Today memories, documents and other important information has moved from paper to digital. Nearly everybody uses a computer and moves more and more assets in a purely digital world. Also I am constantly building up and enlarging a digital storage for my assets and from day to day rely more and more on this.
This article is how I organized my assets, especially pictures, and how I am doing backups which let me sleep well. Let’s start with the first step, your assets – i.e. your important data.
Organizing Your Data
On Windows and Linux most of your data will be stored in so called users or home directory. But as not everything under this tree is worth (or meant) to be backuped, I organize my data as follows:
This is not the folder the system generated (I don’t like any predefined semantics or operations). This is a folder just in my home folder. Below this there is a flat structure just, providing one folder for each „Event“ or date:
For me it is essential to keep the hierarchy flat. Just subdirectories for „prints“ or „mail“ are created.
Similar the folder „my_data“ holds all essential data: documents, scans, whatever is of importance.
Versioning is more important than you may think at first glance. Imagine you are writing your thesis and call the file simply thesis.odt. Even if you copying this every now and then to an USB-drive or other memory devices, I promise you, there will be the time when you are looking for an important change you made recently and have to scan all of the thesis.odt with hopefully finding one of them being the most recent.
My strategy is simple: if I make an important change to an image, document or other, I add a version number to the file name. So I would name the file given above thesis_v1-0.odt. Minor changes will be saved to the same file, but very soon I will do a save as thesis_v1-1.odt. So it’s very easy to see, which file is the most recent and to compare versions (and up-to-dateness) of files from backup media and primary source. I am doing this also with images (when editing them) and some software does this also automatically (e.g. darktable when exporting JPEGs).
Caution: this does not work with files where the name matters (source code) or with RAW-sidecar files!

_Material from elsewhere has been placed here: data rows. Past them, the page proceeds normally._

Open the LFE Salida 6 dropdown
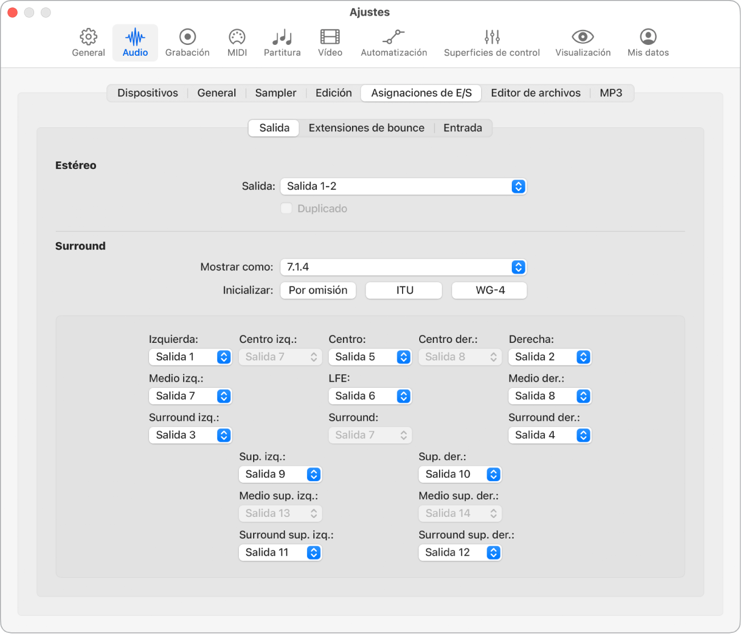[370, 396]
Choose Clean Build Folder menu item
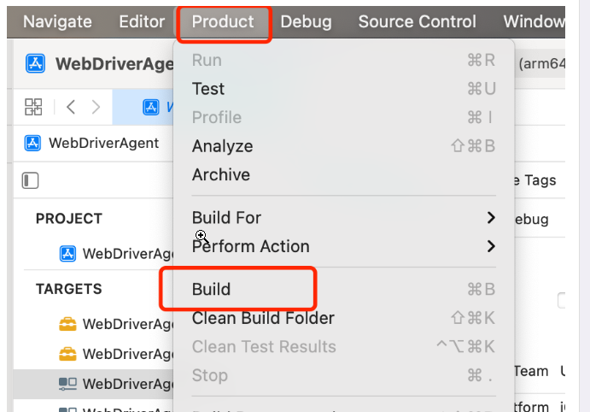The height and width of the screenshot is (412, 590). [263, 318]
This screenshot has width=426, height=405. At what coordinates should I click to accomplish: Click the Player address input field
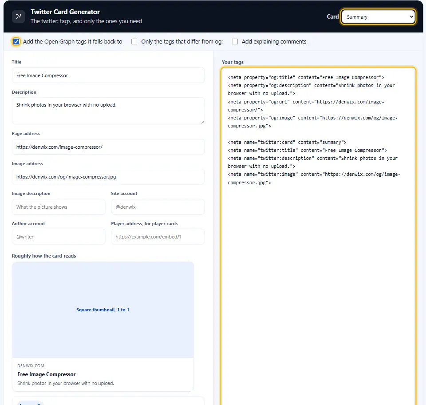click(158, 237)
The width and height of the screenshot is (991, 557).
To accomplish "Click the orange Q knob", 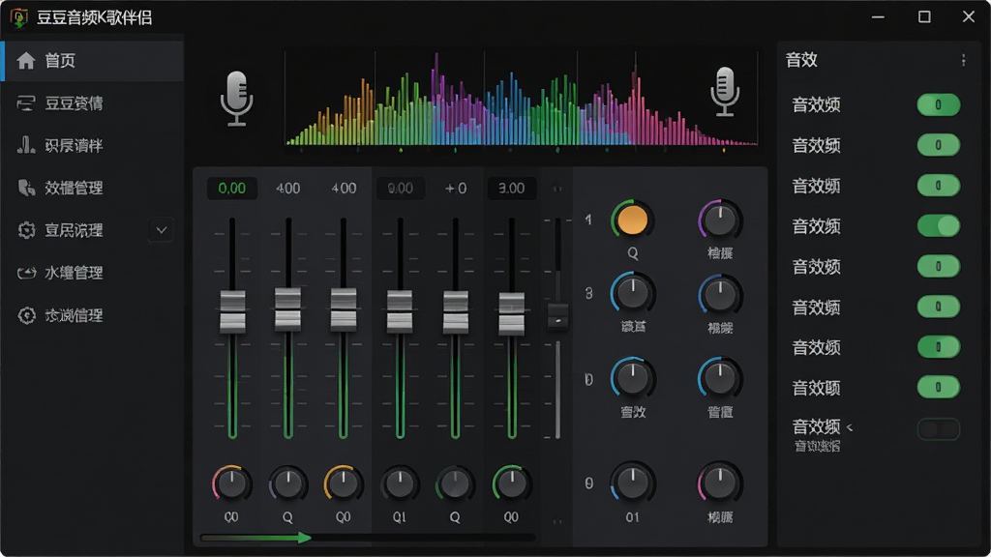I will click(632, 220).
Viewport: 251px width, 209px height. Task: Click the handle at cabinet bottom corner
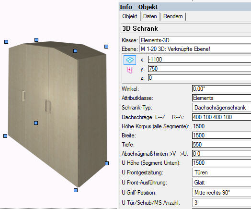tap(76, 190)
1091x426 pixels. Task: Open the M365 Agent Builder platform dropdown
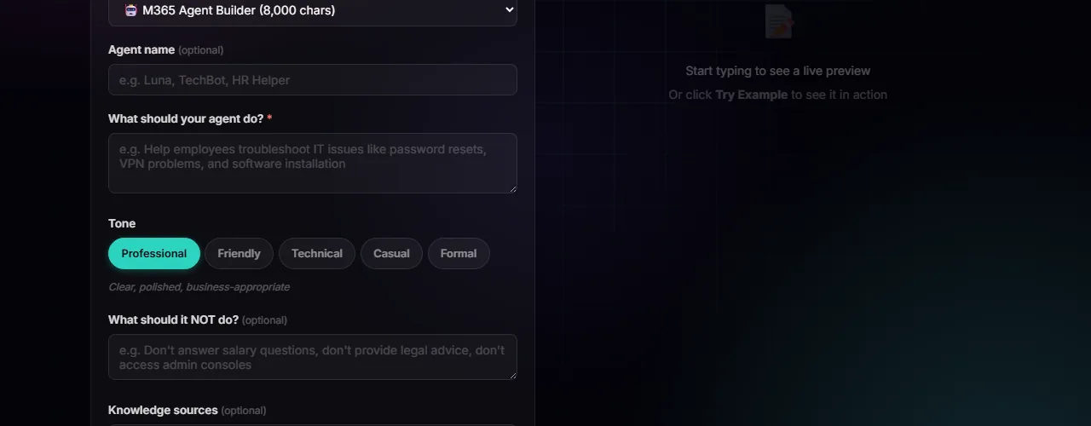pyautogui.click(x=312, y=10)
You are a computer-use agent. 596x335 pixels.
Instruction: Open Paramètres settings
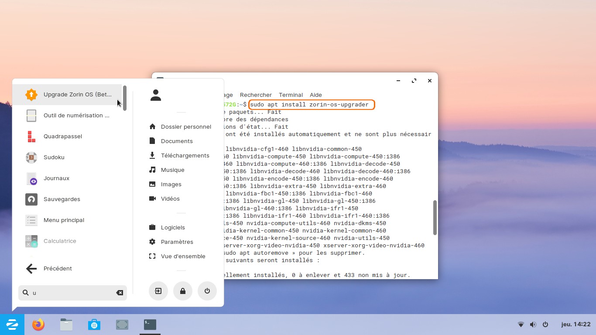point(177,242)
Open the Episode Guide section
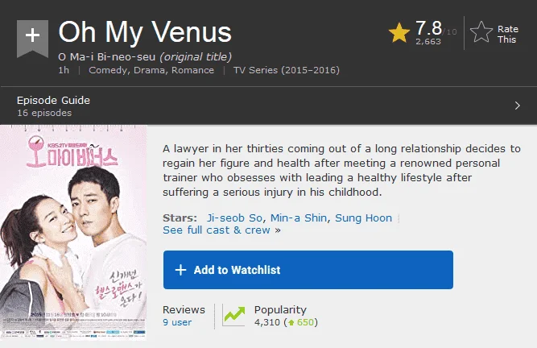This screenshot has width=537, height=348. pyautogui.click(x=53, y=101)
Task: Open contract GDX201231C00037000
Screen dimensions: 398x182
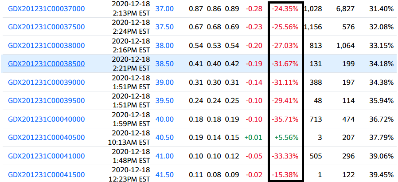Action: 46,8
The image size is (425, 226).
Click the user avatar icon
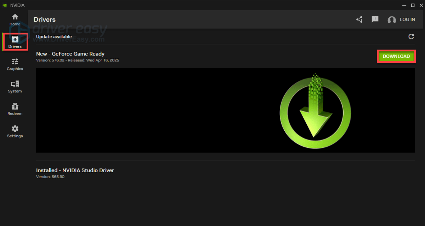pos(392,20)
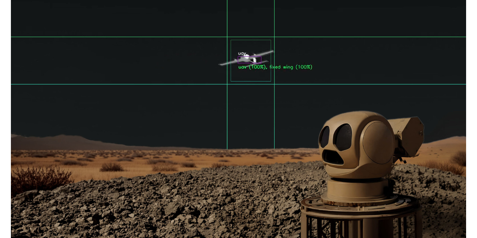The image size is (477, 238).
Task: Select the small 'uav' label above the target
Action: coord(241,53)
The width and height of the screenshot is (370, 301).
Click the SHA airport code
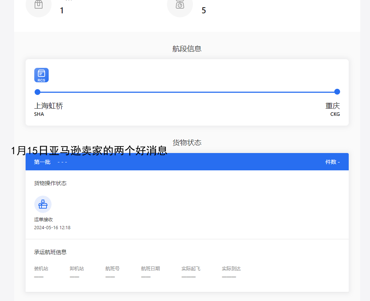click(x=39, y=114)
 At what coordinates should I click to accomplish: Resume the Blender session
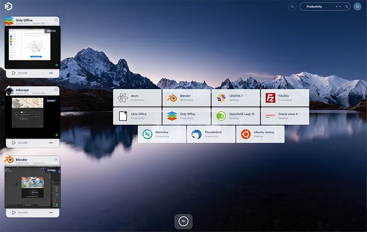[x=20, y=213]
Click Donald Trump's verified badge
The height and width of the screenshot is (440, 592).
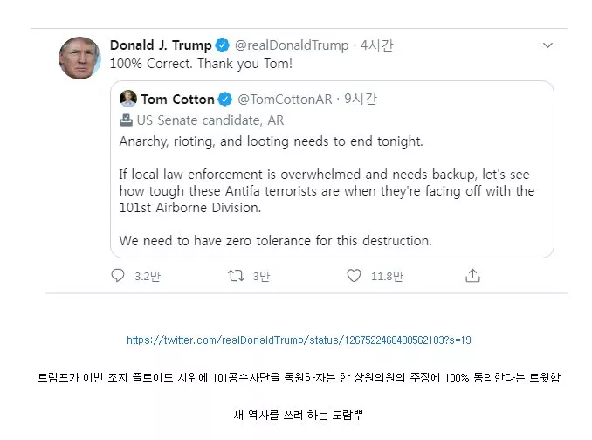pos(223,45)
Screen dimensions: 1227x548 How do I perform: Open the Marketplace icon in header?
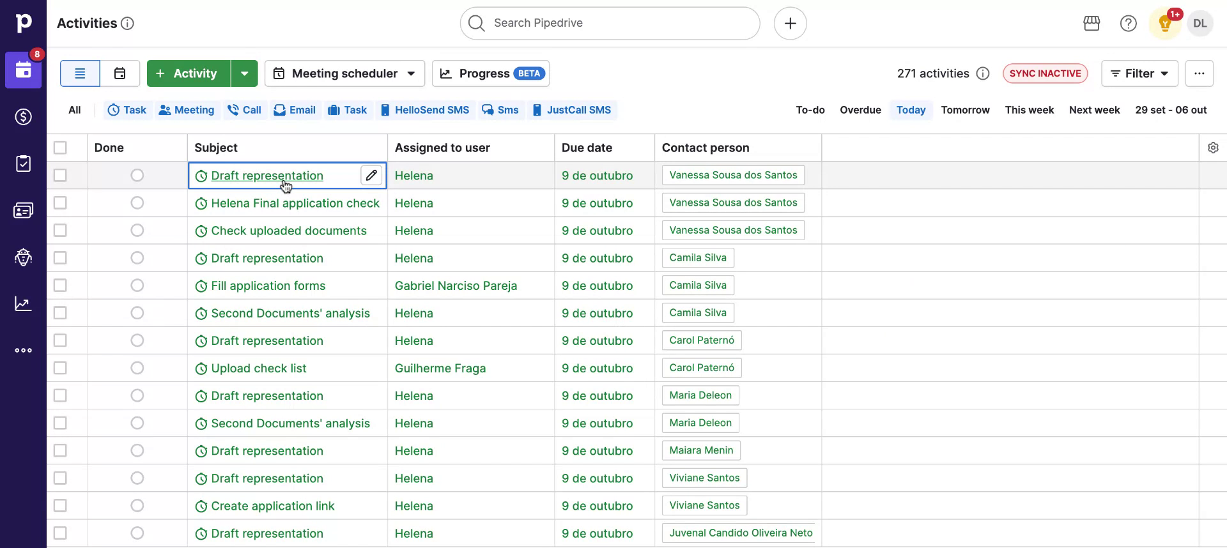point(1092,24)
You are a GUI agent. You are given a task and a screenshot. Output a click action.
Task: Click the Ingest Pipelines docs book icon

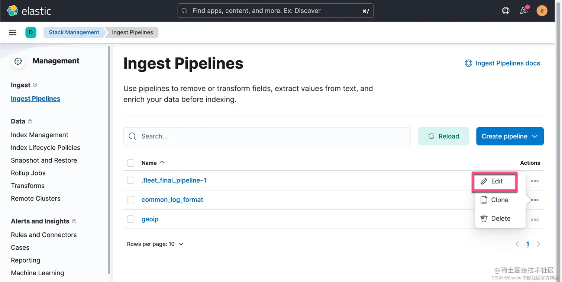click(468, 63)
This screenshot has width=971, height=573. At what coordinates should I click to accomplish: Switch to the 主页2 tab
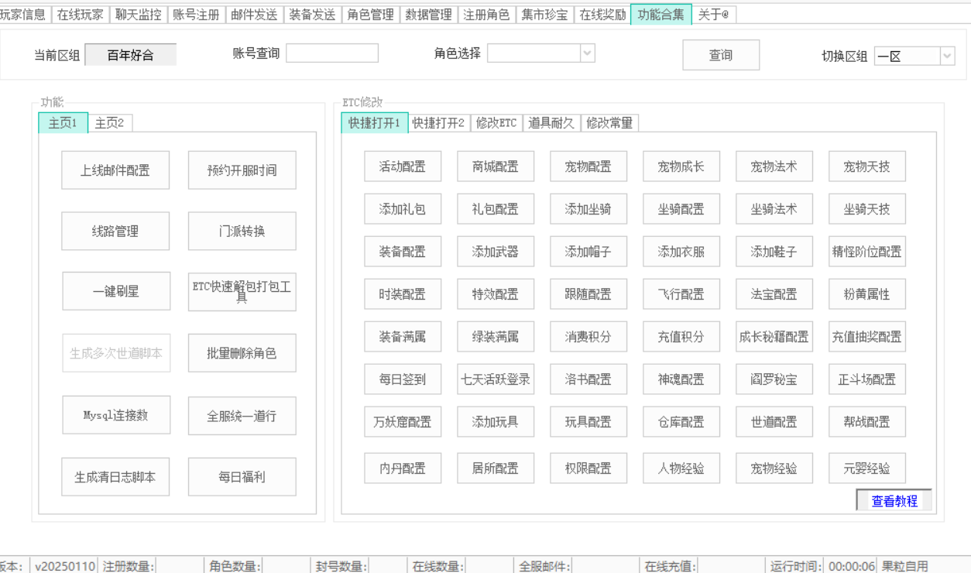point(110,122)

But in most cases I am fine with that. This is also one of the core principles of my backup strategy: I never overwrite target files, but always add the new versions to the backup media.
Online Backup Media
One of the most important points of backup is that it has to be very, very simple and convenient to do: it has to be just „one click“ or one command at the shell, and everything else is done automatically. A backup with forces you to organize and think will be done too rarely. So a backup media always connected to your workplace and being online is one of the best ways to do backups regularly. My solution is to have a NAS-system connected to my home network which automatically is being mounted to my workplace on boot time to always the same path.
Doing the Backup
So after downloading images from the camera to my structure, I go to the BASH and simply enter backup.sh (more exactly there is a symbolic link named bu.sh pointing to the – you may guess it – most recent version of backup.sh, e.g. backup_v1-6.sh).
Only after having done the backup, I delete the images from the camera.
As my data organization and versioning guarantees that relevant changes of files or images will lead to a new file with a new (higher) version number, I can do the backup using rsync with the –ignore-existing option. That exactly is, what my backup-script is doing starting from the different directories where my assets reside (my_pictures, my_data and so on).
Offline Backup Media
According to the 3-2-1 strategy of backup, I use two USB-drives which I store off-site (e.g. at my office) always having just one of the two at home for refresh. As rumors in the internet say that off-the-shelve USB-drives contain refurbished or low quality disks, I assemble the USB-drives myself using NAS-level quality disks and a good (passive) cooling metal case.
Dangling Files – The Deleting Sync
Sometimes I do not have the time to organize every thing out of the camera nicely in place. I download the images first to a kind of temporary or staging directory but always being part of my main images directory my_pictures. Then backup works on this, everything is existing twice and I can format the SD-card.
Later on I move the images to the corresponding directories or delete low quality images. The backup is still holding those!
Thus I developed a safe method to get rid of those: I wrote a bash-script https://github.com/bashforever/safeback which does the following:
- it does the above mentioned rsync-backup
- after having done the rsync backup (which is ignore-existing and thus incremental), it reverses the search and scans the target (backup) location for files not being found on the source (primary) side. Every file found on the backup location but not on the source side is moved to a subdirectory named SAVE (name can be changed). Furthermore for each of these dangling files, a bash-remove-line is written to a textfile (rmsafe.sh). After having run safeback, a rmsafe is generated and you can inspect the list of the dangling files. Edit this file and then „source“ it on bash to really hard delete these files.
This method helps you, if you want to make an early backup but want to clean up later on.
Files with persistent names like source code or XMP-Files are not covered correctly with this method! The method described above relies on creating new file versions when data is being changed.
I hope I could give you some insight into my backup methods. They may differ from others, but maybe it helps you when organizing your own backups.